I want to begin by recalling what Morrison’s student claimed about the first solo novel of AG Porta, a work he described as “as clear as a Hockney painting” (126). The cruelty and murder depicted by the rat king, embodied by the sewer choir led by a failed author, feels less obvious yet no less prophetic. This pupil of Morrison, Roberto Bolaño, frequently cited him, sometimes to question his own critical stance, and today repeats that same reflection on life, its flow, appearances, deception, and happiness (126). And finally, at the center of this discussion, the fascination has always existed, yet only in recent years has it moved from a narrow scholarly circle into broader public attention.
Acantilado offers us what may well be the best Christmas story of the year, delivered a month early. A meta-story—a fairy tale where reality and fiction conspire to form a plot that is at once delusional and satirical. The narrative imagines a large corporation’s CEO transformed into a disgraced rat, a magical turn wrought by a failed writer who leans on the grand tradition of Christmas storytelling to craft a major work—one and three—blending the above’s notes. The year promises, in effect, to keep this tale in the pipeline. It is not written, yet it has already been written to entertain us. And what a pleasure it is.
The title, which I won’t waste space repeating, says it all—or at least hints at enough to be meaningful. This first “king of the mice” signals a Christmas tale of sorts, where Porta will encounter more than just the names of Scrooge’s children. The excess length, inversely proportional to the novel’s traditional brevity, marks the mastery and irony that permeate the pages. Readers already know this cadence; it feeds the addiction mentioned earlier. In the end, the work seems to stumble into itself. Porta guides the reader from the very start with a humor that unsettles interpretation: when the moment comes to ask whether North is truly North, the author circles back again and again to the same, revealing the very terrain to examine—what kinds of activities, what he terms experiences, can be enacted and explored.
Most readers, rightly, resist being fooled. Porta does not trick them; he names the deception boldly and with rhythm, inviting a sense of moral caution rather than anger. The effect is a slightly distorted mirror that nonetheless reflects a stubborn realism and humor. Yet beneath the surface, it is about literary ideas and the process by which they are produced—how the act of writing becomes an object of scrutiny in the narrative itself.
In the story, the unsuccessful writer-protagonist holds a bundle of ideas, but he never completes any of them. It falls to the narrator to finish the project in a notebook of sketches that the novel presents within its own frame, delivering it in a new and unexpected format. The author’s celebrated originality—often questioned, sometimes attacked as self-indulgent—appears here as a deliberate homage to the classic Christmas tradition, a wink to readers that acknowledges the genre while reinventing it.
The unwritten tale unfolds through several phases, bringing the CEO, aided by his wife, into a sequence that stretches from Christmas to Twelfth Night in a literary echo of The Apartment. The question of authorship lingers: which writer is at the helm? There are moments when Porta gently reminds us that lack of originality is obvious, and that the public figure of Scrooge has already appeared on screens more than once. This return to the original premise reframes what a simple holiday tale can become. What began as a familiar Christmas story grows into a singular fairy tale, inviting readers to approach the act of reading as a playful, evolving game.

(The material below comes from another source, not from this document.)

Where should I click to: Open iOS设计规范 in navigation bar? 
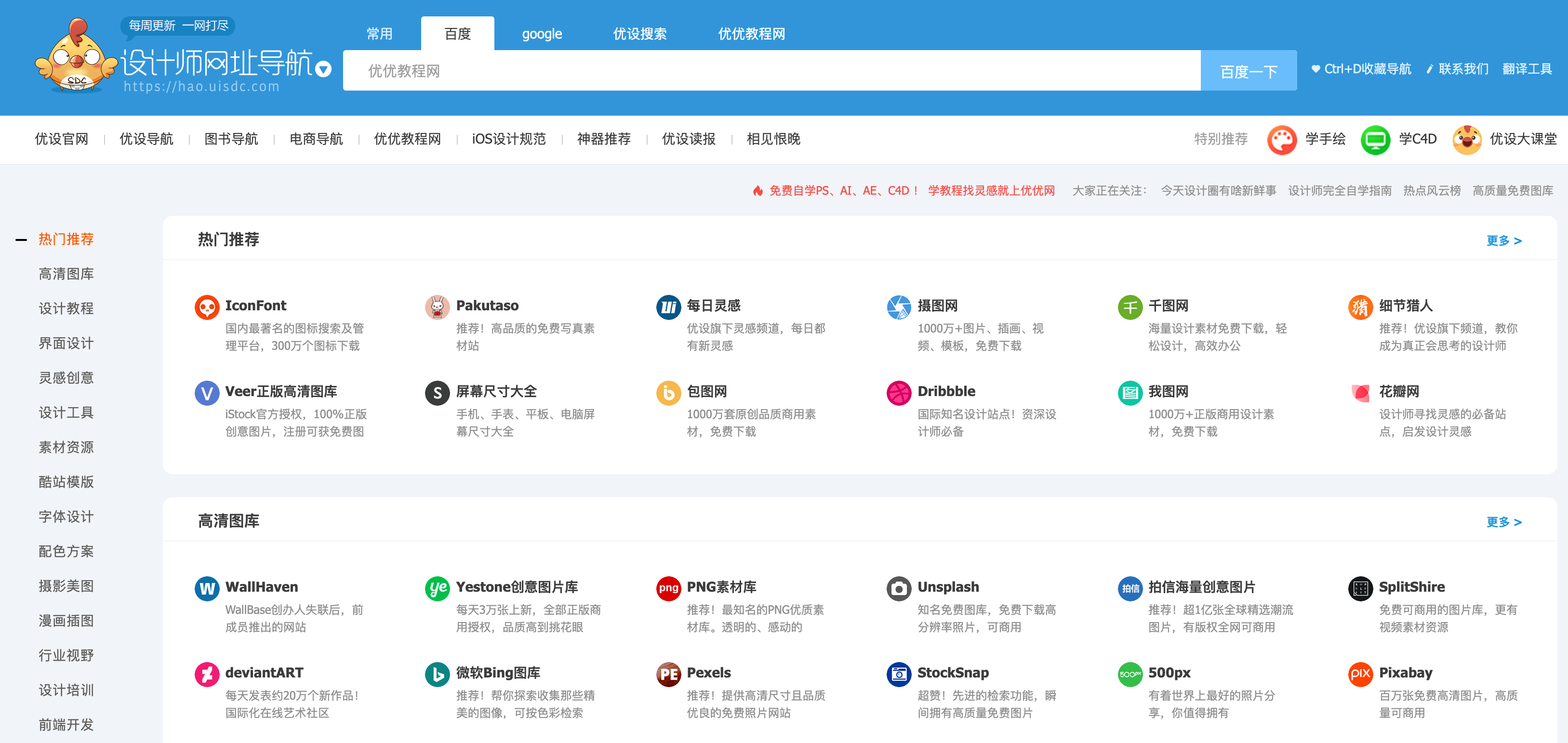click(509, 139)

In a sense, this book marks Porta’s first standalone work following a long heptalogy, in which recurring characters have appeared and receded, forging their own distinct narrative universes. The early piece, Ignoring, My name is Vila-Matas, is not a conventional novel, yet its significance lies in the persistent demand for originality and genius that the author consistently pursued. Fate, perhaps, to the author’s credit, has been kind to the craft. The execution is polished, the ideas audacious, and the wit sharp. The figure at the center—now separated from his pages—means the storytelling remains untarnished, its friendship and fidelity intact.